TASK DESCRIPTION ::
Drop the pictures and repeat exactly from the "This screenshot has width=1568, height=740." line down to the last line of the entries below.

[Stored records]
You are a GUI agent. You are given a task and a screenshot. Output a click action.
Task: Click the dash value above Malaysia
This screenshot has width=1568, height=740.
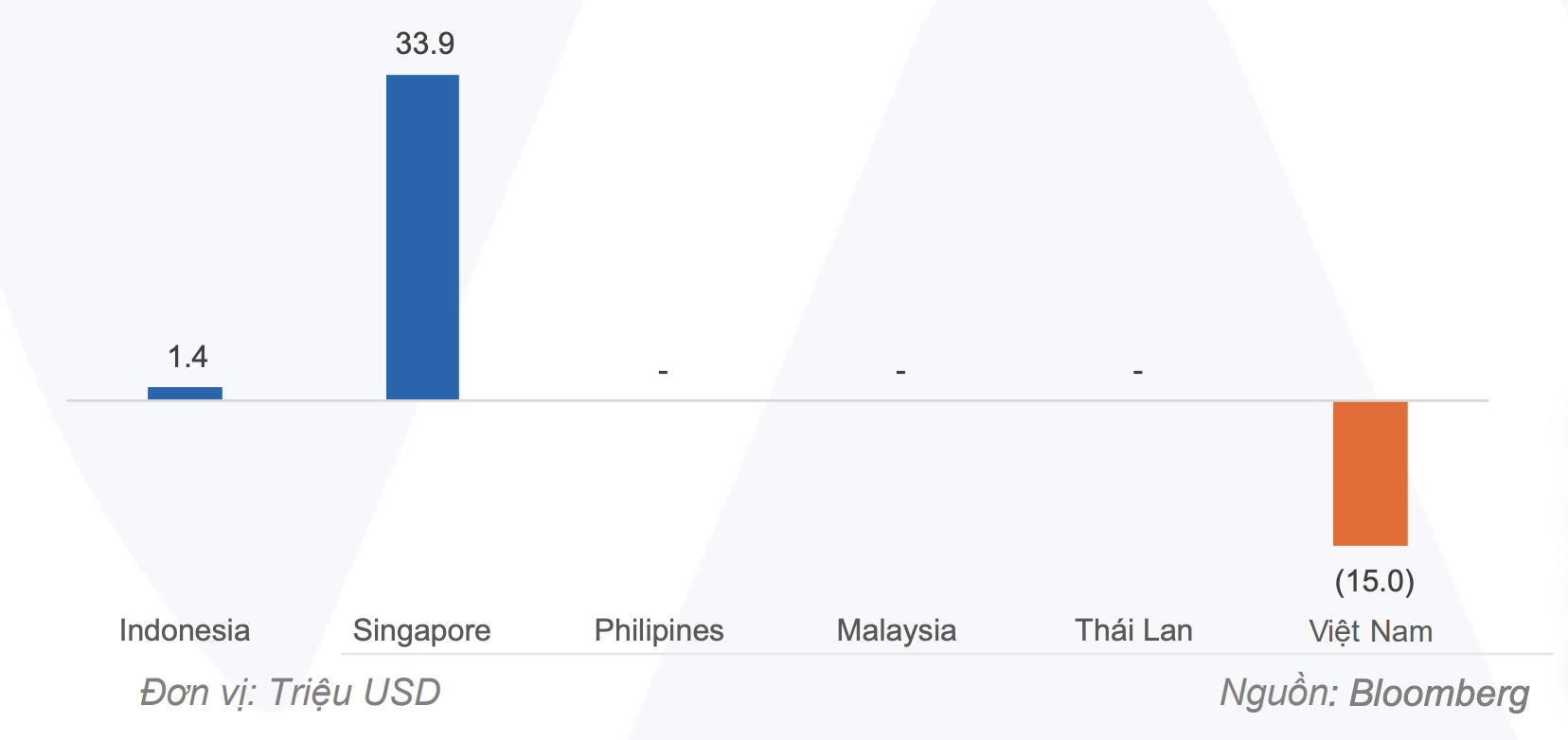point(900,372)
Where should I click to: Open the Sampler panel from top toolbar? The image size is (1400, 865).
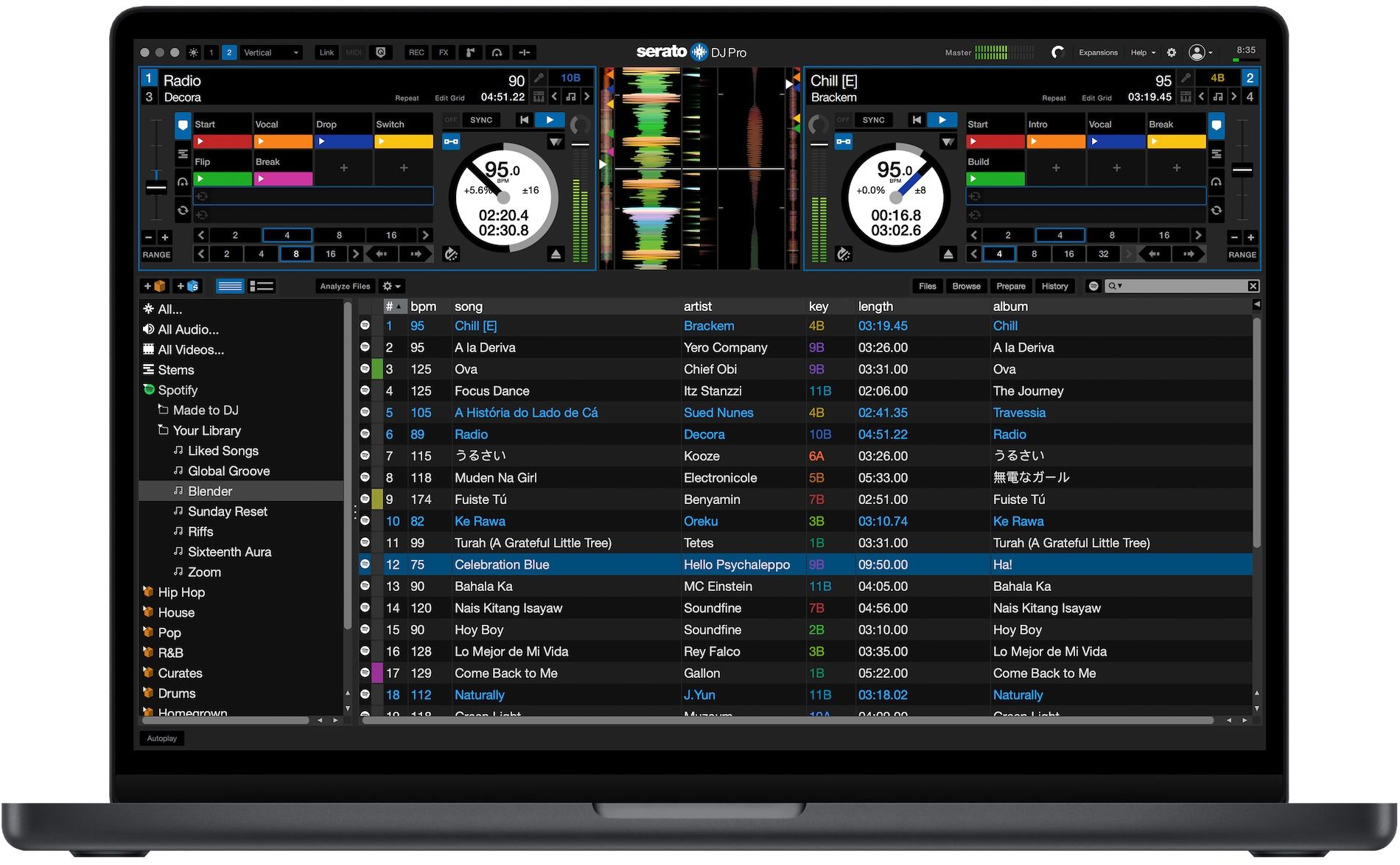[x=470, y=52]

OUTPUT OF THE TASK ::
This screenshot has width=1568, height=740.
point(900,372)
Where should I click to: Open the Sampler panel from top toolbar? The image size is (1400, 865).
[x=470, y=52]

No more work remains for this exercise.